## Tarefas a realizar
1/ De acordo com o texto sobre as idades da humanidade, quem criou o conceito das idades da pedra, do bronze e do ferro, e em que século?
2/ Liste todas as idades numeradas que aparecem no texto sobre as idades da humanidade.
3/ Por favor, prossiga o texto sobre as idades da humanidade a partir da última frase apresentada.

(imagem de Lars Mai)
Idade da pedra, idade do bronze e idade do ferro. Provavelmente você já ouviu falar nesses nomes, seja nas aulas de história ou jogando Age of Empires.
Esse é um conceito arqueológico muito famoso que foi criando no século 19 por Christian Jürgensen Thomsen e permanece como referência até hoje.
Segundo esse conceito, a humanidade passou por diversas fases que podem ser representadas de acordo com as ferramentas que os homens utilizavam. Abaixo estão as três idades conceituadas na teoria original:
1. Idade da Pedra: entre 2,5 milhões de anos atrás até cerca de 3000 a.C. Os homens usavam ferramentas simples de pedra para realizar tarefas básicas. Abrange desde o home das cavernas, passando pelos caçadores-coletores e finalizando no estabelecimento de comunidades agrícolas. Nessa primeira fase, o homem usava minerais brutos.
2. Idade do Bronze: entre 3000 a.C até 1200 a.C. Aqui o homem já aprendeu a metalurgia e consegue manipular o bronze, uma liga de cobre e estanho que permite materiais mais duráveis e com melhores propriedades. Com isso, a civilização vai se desenvolvendo e o comércio cresce. Na segunda fase, o home usa uma liga metálica.
3. Idade do Ferro: entre 1200 a.C até a era comum. O ferro exige mais temperatura para ser moldável, mas gera materiais mais resistentes. Foi a manipulação do ferro que permitiu o desenvolvimento de certas técnicas agrícolas e militares, dando origem aos grandes impérios. Agora, temos como base um metal puro.
Entretanto, me parece que ainda existem outras três eras que ainda não foram explicitadas por outros pensadores, mas que valeria a pena descrever abaixo:
4. A Idade do Ouro
Essa era compreenderia a Grécia clássica até antes da revolução industrial. Nessa época, prata e ouro tornaram-se populares como meio de troca e possibilitaram o desenvolvimento do comércio como antes não fora possível.
A prata, por ser menos escassa do que o ouro, circulava mais rapidamente, enquanto o ouro era usado como um padrão mais perene, como reserva de valor. Os metais coexistiam e talvez fosse mais justo chamar essa época de “Idade de Ouro e Prata”, mas o ouro prevalece como sendo o metal mais valioso, merecendo o destaque na nomenclatura.
Nas outras eras, os materiais foram antes utilizados para fins reliosos e estéticos (como rituais e adereços) para depois, com o desenvolvimento de suas técnicas de manipulação, tornarem-se úteis para construir ferramentas.
Mas na idade do ouro, é diferente. Em primeiro lugar, o ferro e o bronze tinham mais propriedades mecânicas melhores do que a prata e o ouro. E em segundo, estes dois metais preciosos eram escassos. Portanto, não era viável fazer diversas armaduras e ferramentas com eles, de forma que seu uso era muito mais voltado para a confecção de joias e itens ritualísticos, além de ser usado como moeda de troca e reserva de valor.

## Trecho dos dados
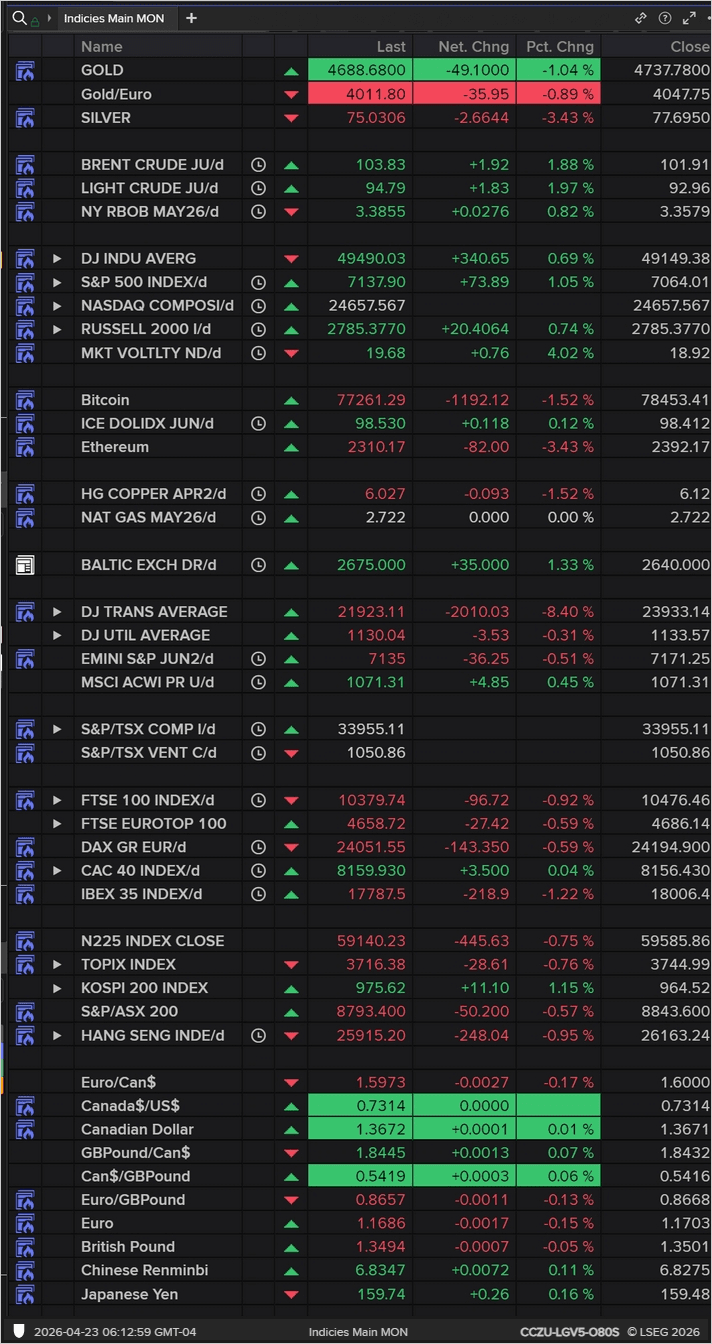Screen dimensions: 712x1344
Task: Click the link chain icon in header
Action: coord(641,18)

## Respostas finais
1/ Christian Jürgensen Thomsen, no século 19.

2/ Idade da Pedra; Idade do Bronze; Idade do Ferro; Idade do Ouro.

3/
Como resultado, nunca houve uma confecção em larga escala de prata ouro para fins industriais (pelo menos não quando comparado com ferro ou cobre), muito embora ambos os metais sejam sim utilizados para funções específicas dentro da indústria.
Nessa fase, usamos também metais puros, mas aqui a pureza é fundamental: a diluição desses metais para cunhar mais moedas aumenta o dinheiro em circulação e faz os preços subirem, gerando a inflação.
O fim da era do ouro é bem marcante: nos anos 30, o governo americano proibiu a posse de ouro pela população do país temporariamente e dobrou o valor do ouro em poucos anos, diluindo o poder de compra da população.
E no fatídico ano de 1971, o presidente Nixon desatrelou o dólar do padrão-ouro, gerando o que conhecemos hoje como moedas fiduciárias: moedas lastreadas na confiança que as pessoas têm no governo que as emite.
5. A Idade do Carbono
Já a quinta idade pode ser chamada de Idade do Carbono. Ela começa com a primeira revolução industrial, quando o carvão (composto majoritariamente de carbono) passou a ser utilizado em grande escala na indústria. Isso se seguiu com a segunda revolução industrial, que passou a utilizar derivados de petróleo (outro material composto em sua maioria pelo mesmo elemento).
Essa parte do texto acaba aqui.